*WHAT YOU WILL DO:*
Output nothing but the lines from the one holding "Task: Click the magnifier icon on EQ graph" to the end of the listing. Reproduce them exactly, without the pictures.

* * *

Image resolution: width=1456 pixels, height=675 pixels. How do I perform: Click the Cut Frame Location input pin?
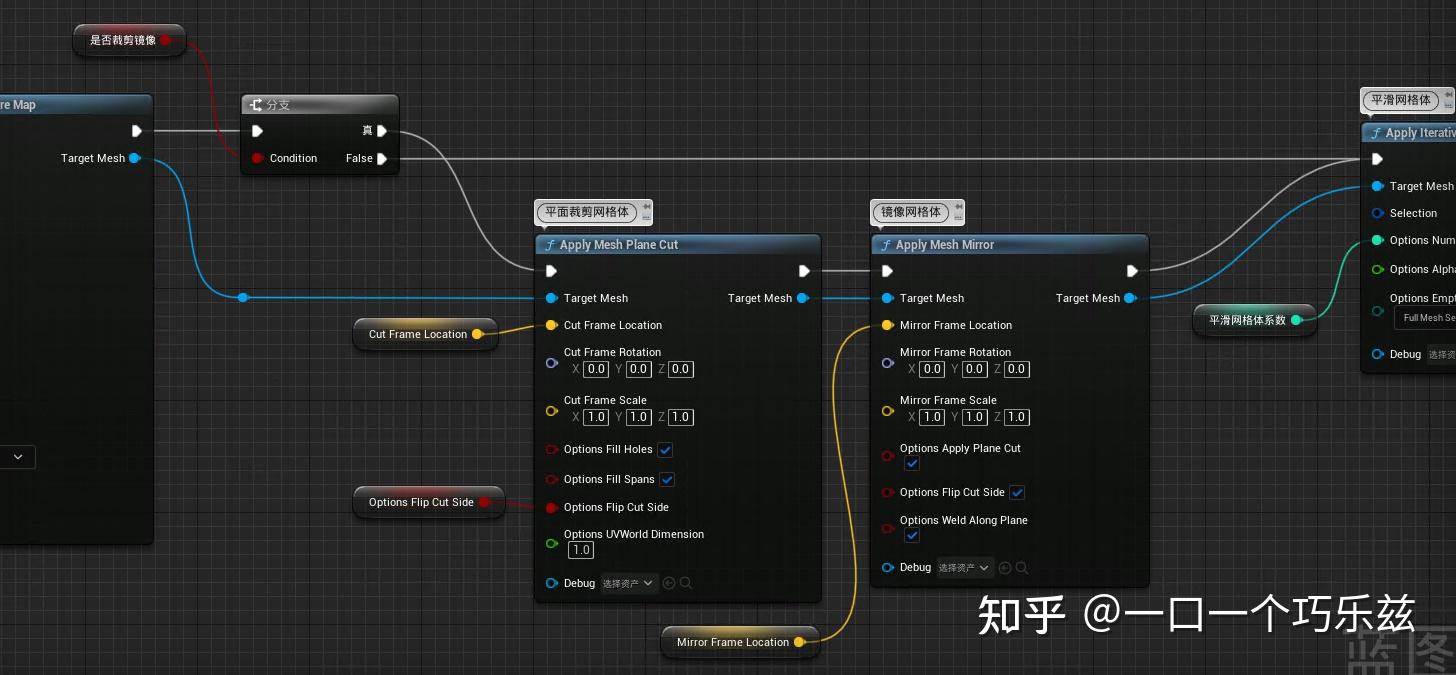pyautogui.click(x=551, y=324)
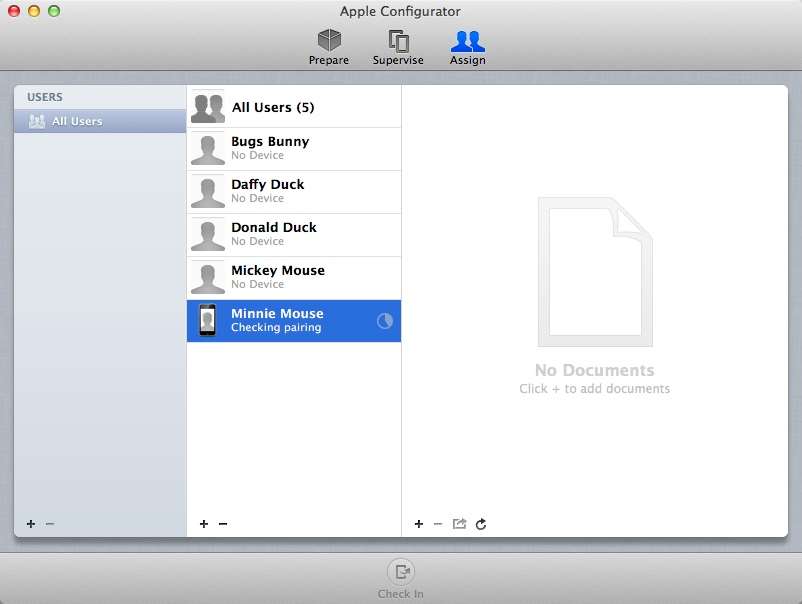Add a new user with the plus button

tap(203, 523)
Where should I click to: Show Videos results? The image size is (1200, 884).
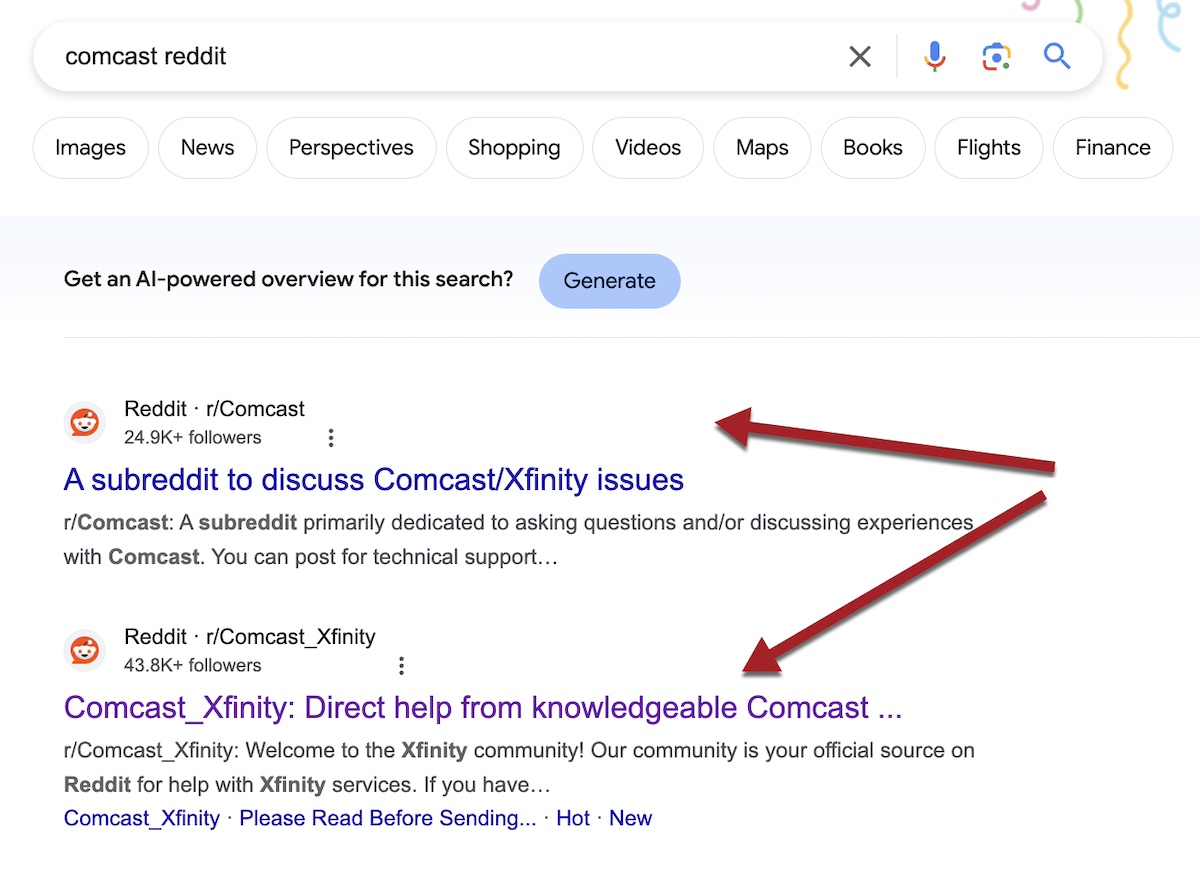(648, 148)
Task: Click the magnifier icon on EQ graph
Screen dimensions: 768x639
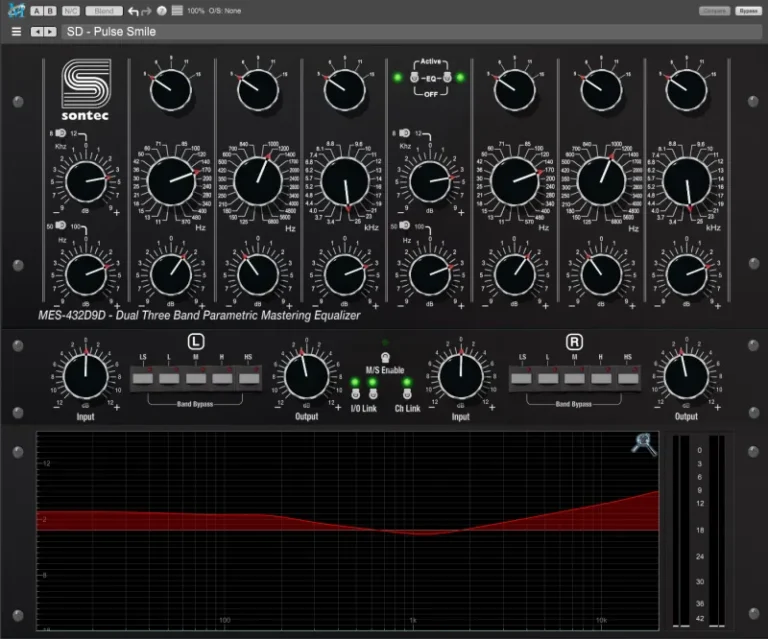Action: point(643,444)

* * *

*ANSWER SECTION:*
Task: Click the magnifier icon on EQ graph
Screen dimensions: 768x639
Action: point(643,444)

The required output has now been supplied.